16 April 2010

Ulips are securities - the US Supreme Court thinks so too

Indian Corporate Law has a post explaining in legal terms why SEBI's order on Ulips is wrong and cites some international law. Without getting into each point (I have too many posts already on the issue by now, so will need to resist:) ), here is my take on the issue from a more technical legal perspective, though briefly put.

A) S. 2 (h) of SCR Act defines securities broadly and inclusively. It does not exclude anything from the term. So whether or not a product is a mutual fund or collective investment scheme or neither, it can be a security.

B) There is no exclusion of insurance products from the definition. So a product can certainly be both. There is nothing perverse in having more than one regulator regulating a product - witness the dual and treble regulation of currency futures and gold futures.
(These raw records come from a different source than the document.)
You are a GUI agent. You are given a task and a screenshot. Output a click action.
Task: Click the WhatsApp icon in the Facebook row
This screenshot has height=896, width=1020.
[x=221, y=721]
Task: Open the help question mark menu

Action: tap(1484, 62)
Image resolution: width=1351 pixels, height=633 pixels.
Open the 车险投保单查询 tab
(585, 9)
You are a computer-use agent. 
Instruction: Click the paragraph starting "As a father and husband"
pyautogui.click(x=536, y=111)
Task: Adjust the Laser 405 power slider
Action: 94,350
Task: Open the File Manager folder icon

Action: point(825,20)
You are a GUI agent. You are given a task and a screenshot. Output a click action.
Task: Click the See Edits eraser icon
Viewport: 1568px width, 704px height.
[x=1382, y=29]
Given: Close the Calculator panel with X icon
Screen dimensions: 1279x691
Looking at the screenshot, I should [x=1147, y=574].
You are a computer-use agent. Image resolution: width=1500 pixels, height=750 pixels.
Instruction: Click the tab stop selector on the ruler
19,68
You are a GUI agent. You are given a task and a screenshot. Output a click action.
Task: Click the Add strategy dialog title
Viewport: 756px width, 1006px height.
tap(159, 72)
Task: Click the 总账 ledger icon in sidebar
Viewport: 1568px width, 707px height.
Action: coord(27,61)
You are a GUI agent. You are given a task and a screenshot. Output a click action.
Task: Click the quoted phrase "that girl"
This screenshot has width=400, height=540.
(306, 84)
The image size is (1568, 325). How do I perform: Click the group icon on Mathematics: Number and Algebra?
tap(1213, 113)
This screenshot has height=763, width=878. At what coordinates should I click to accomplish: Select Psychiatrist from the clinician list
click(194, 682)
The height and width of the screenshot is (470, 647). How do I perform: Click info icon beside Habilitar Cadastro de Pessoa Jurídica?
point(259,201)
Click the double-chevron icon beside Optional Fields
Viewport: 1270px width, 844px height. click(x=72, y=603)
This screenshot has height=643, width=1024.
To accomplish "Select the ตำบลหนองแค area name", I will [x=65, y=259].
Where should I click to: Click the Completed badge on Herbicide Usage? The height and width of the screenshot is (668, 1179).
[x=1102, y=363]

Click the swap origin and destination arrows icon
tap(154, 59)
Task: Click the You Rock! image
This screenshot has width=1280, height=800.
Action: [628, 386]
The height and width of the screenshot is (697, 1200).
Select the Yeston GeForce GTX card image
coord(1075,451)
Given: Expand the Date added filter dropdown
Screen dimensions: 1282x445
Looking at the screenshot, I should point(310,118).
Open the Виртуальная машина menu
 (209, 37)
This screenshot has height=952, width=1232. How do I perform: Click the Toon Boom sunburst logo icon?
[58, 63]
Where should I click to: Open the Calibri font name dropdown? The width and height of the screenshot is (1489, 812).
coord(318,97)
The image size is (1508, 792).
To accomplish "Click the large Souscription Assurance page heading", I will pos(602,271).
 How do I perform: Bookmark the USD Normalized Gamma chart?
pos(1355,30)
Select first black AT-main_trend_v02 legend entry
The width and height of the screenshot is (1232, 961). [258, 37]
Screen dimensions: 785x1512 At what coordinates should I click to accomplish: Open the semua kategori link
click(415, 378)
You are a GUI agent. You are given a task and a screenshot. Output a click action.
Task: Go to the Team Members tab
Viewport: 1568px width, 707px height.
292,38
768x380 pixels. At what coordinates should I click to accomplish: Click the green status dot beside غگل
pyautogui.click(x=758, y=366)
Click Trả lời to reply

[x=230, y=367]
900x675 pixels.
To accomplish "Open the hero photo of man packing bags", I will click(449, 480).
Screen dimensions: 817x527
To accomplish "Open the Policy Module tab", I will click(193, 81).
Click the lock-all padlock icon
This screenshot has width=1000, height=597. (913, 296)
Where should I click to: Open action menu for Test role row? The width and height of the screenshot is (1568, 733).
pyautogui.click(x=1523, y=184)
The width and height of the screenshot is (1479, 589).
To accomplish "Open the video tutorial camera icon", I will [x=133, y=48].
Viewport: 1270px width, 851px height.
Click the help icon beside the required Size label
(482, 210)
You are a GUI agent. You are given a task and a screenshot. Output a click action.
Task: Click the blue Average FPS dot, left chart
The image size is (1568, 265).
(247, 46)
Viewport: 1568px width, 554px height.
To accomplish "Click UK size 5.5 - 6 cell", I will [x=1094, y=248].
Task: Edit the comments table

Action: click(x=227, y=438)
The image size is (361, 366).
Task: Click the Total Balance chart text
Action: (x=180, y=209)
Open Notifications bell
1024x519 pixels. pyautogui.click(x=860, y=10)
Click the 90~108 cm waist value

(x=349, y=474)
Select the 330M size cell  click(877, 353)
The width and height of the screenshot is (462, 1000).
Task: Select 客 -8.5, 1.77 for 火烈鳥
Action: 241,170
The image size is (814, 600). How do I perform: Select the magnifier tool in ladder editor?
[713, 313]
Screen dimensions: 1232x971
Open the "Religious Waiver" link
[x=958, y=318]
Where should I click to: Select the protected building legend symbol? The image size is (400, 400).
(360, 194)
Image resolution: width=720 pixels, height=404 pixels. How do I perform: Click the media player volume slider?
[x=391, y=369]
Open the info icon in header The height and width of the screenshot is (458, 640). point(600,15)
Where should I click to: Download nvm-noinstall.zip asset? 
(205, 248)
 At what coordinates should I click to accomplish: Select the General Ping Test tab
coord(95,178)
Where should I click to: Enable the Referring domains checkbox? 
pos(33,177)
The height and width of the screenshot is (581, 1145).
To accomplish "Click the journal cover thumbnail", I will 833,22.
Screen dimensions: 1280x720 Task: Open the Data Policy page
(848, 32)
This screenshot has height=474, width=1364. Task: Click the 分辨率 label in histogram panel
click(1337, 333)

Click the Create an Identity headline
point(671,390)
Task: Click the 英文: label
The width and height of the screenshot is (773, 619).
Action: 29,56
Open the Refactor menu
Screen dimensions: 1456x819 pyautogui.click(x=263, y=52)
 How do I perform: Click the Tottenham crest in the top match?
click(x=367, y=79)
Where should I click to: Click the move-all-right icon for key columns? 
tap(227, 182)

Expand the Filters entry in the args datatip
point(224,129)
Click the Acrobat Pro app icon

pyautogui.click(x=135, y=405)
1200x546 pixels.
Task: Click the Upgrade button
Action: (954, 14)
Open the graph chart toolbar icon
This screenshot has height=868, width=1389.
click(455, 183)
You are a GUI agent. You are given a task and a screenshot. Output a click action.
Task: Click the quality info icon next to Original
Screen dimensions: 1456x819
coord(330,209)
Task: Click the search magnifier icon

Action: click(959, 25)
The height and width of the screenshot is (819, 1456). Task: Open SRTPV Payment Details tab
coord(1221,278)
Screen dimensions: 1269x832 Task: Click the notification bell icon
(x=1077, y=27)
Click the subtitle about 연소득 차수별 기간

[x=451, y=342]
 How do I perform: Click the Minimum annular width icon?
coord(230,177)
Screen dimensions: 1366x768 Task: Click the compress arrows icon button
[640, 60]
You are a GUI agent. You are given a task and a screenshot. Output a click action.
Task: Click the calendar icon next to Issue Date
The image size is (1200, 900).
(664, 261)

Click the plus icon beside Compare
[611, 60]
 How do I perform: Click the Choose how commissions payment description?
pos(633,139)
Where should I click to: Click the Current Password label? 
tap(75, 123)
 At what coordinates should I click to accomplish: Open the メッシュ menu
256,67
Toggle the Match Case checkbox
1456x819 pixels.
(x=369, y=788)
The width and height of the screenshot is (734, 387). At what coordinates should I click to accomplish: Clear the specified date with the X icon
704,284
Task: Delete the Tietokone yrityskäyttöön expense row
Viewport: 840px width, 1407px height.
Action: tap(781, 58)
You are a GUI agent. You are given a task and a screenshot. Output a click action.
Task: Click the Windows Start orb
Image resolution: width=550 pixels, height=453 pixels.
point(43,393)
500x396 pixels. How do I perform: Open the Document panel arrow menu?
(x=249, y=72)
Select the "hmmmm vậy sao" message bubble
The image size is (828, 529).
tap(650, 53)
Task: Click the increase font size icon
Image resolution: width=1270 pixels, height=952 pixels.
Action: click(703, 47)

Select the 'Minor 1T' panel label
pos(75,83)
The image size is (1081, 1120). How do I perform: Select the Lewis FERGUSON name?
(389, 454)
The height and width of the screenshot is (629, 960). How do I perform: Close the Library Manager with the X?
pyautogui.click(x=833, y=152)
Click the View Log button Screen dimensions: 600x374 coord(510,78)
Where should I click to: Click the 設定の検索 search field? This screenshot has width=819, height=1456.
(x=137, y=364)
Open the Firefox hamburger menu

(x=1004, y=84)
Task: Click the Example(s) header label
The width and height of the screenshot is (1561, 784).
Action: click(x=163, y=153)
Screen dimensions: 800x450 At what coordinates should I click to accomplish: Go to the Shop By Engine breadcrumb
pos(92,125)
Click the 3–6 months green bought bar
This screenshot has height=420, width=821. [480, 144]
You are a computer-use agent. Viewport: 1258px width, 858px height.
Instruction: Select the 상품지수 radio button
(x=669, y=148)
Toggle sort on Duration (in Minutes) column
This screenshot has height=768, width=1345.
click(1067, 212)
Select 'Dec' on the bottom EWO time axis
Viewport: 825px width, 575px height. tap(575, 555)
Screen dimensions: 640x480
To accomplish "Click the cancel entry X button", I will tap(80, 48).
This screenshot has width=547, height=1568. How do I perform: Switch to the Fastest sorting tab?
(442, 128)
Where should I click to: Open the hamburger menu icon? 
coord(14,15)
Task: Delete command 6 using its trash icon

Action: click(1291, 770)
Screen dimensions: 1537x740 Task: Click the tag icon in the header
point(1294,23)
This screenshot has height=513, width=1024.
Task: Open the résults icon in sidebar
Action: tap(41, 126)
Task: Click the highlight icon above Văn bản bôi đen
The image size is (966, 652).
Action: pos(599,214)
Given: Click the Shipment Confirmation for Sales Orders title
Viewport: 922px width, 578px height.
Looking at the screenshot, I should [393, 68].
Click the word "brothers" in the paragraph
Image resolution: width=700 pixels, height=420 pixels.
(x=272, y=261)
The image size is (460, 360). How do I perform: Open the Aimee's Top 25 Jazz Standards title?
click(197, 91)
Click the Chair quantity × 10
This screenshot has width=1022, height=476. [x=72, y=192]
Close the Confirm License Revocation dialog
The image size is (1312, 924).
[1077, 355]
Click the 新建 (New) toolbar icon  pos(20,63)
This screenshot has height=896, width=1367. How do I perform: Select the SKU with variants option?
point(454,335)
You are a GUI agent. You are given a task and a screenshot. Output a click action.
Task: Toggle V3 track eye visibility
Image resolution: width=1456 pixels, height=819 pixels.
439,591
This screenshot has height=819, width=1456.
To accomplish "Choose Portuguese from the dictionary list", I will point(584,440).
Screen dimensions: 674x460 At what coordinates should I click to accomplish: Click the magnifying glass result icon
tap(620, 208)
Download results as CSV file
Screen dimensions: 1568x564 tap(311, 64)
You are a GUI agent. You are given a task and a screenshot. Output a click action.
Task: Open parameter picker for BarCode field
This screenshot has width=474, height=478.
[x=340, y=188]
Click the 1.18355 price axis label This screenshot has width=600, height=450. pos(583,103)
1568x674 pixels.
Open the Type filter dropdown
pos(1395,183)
C) In the US, where the definition of securities is narrower viz. it excludes insurance products specifically; the US Supreme Court has specifically held almost identical products be be securities. The ruling is a great exposition of the law distinguishing between what is insurance and what is not. See it here in all its glory: SEC v. United Benefit Life Insurance 387 U.S. 202 (1967), excerpted below:

Contracts such as the "Flexible Fund" offer important competition to mutual funds, see Johnson, The Variable Annuity— Insurance, Investment, or Both?, 48 Geo. L. J. 641, and are pitched to the same consumer interest in growth through professionally managed investment. It seems eminently fair that a purchaser of such a plan be afforded the same advantages of disclosure which inure to a mutual fund purchaser under § 5 of the Securities Act. "At the state level the Uniform Securities Act makes 212 explicit what seems to be the view of the great majority of blue sky administrators to the effect that variable annuities are securities . . . ." 1 Loss, Securities Regulation 499.